Amid a possible recession, IT budgets are not expected to grow as much this year as they did in 2022, and IT buyers are rethinking the number of vendors on their payroll.

CIOs should prepare for a 3.6% drop in IT spending this year, warns analyst Forrester. The budget is set to grow after 2024 as enterprises step up technology-led business projects and initiatives.

According to Forrester, several external factors contributed to lower IT spending growth. These include the Russia-Ukraine war, high inflation and the devaluation of the euro and the pound sterling against the US dollar.

The Forrester ReportEuropean Tech Market Forecast, 2022-2027 highlights the impending recession in Europe. The economies of Germany, Italy and Sweden are expected to experience declines in real gross domestic product (GDP) in 2023 as their economies head into recession. Referring to Bank of England forecasts, Forrester said the UK economy is likely to remain in recession for most of 2023 and the first half of 2024. According to Forrester, UK GDP is likely to comes back gradually.

From the perspective of IT leaders, Forrester believes that organizations will want to focus their technology spending on how they can achieve cost savings and operational efficiencies.

The Forrester report highlights several areas where government regulation in Europe could impact the progress of cloud adoption.

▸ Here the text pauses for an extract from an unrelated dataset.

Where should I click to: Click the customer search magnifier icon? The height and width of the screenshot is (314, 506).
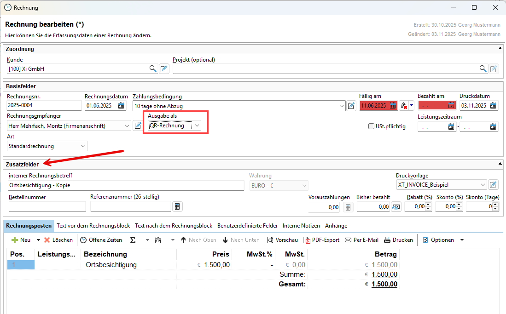click(x=153, y=69)
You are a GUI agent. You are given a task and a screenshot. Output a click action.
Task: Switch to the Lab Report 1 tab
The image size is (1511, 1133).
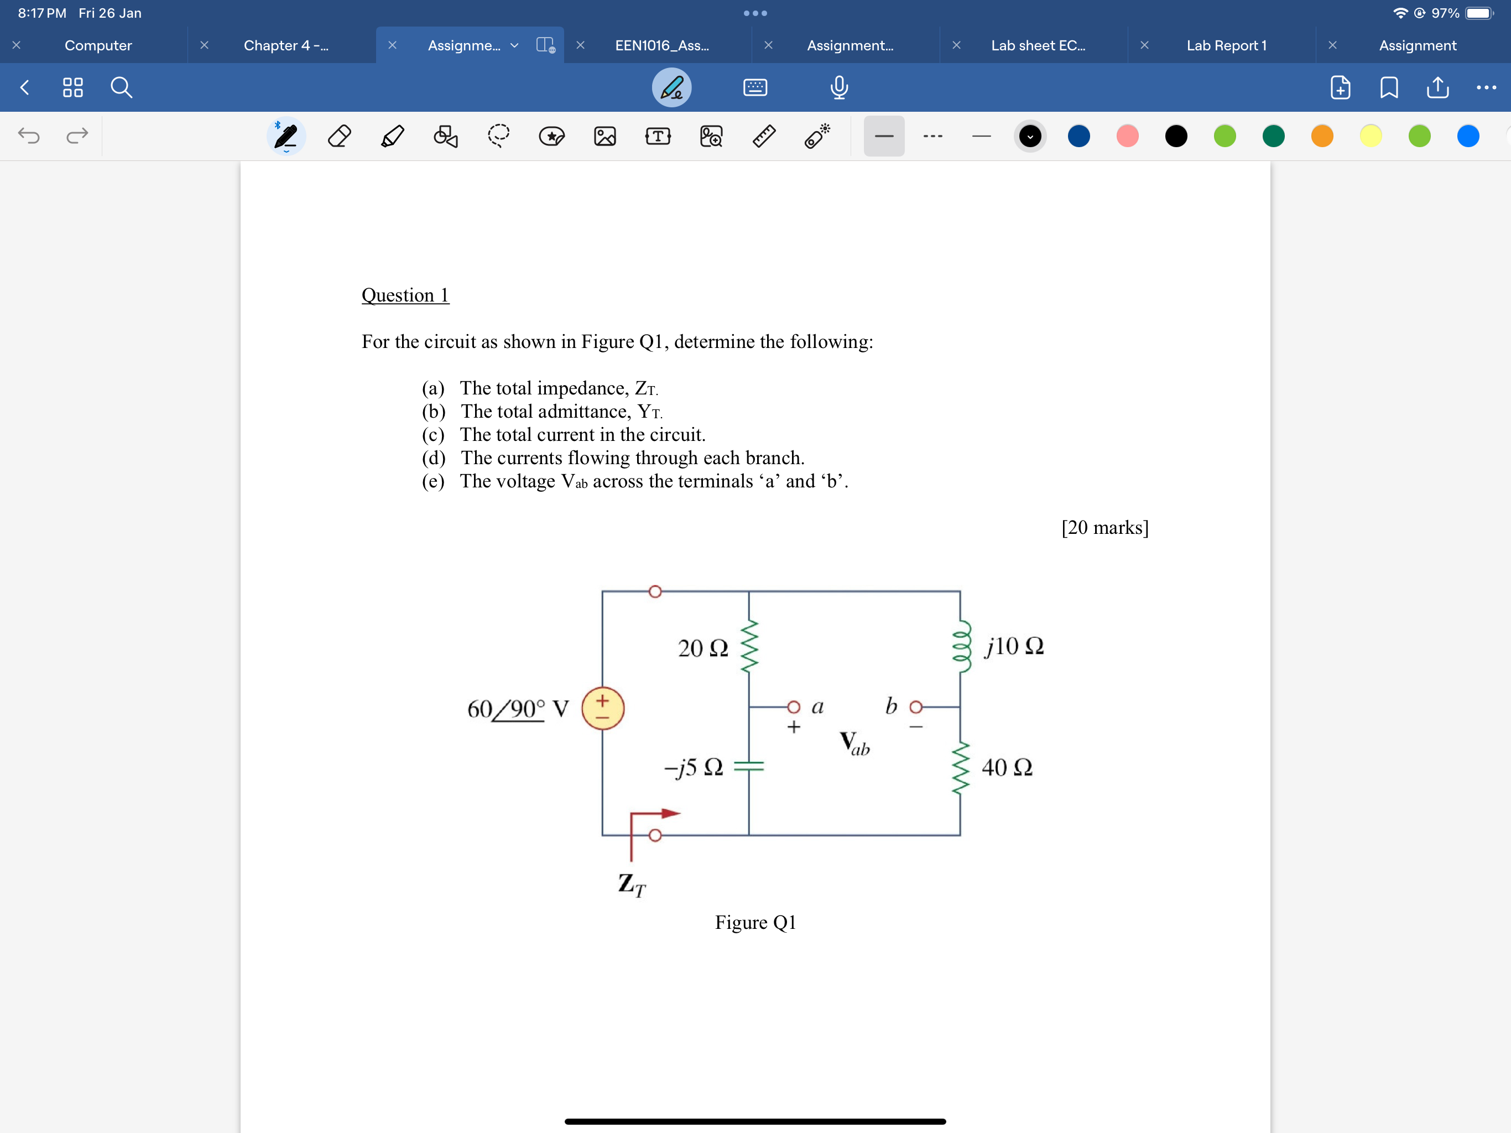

For example, Forrester said that in Ireland, balancing the power demand of homes and data centers allows power-intensive workloads to run only during off-peak hours, when demand on the power grid is, in generally smaller.

The fear of recession will force many businesses to cut spending on IT services. However, Forrester estimates that by 2024, 90% of the growth in technology spending will come from software and services, as cloud adoption will drive growth, with the rest of the growth coming from computing and communications equipment.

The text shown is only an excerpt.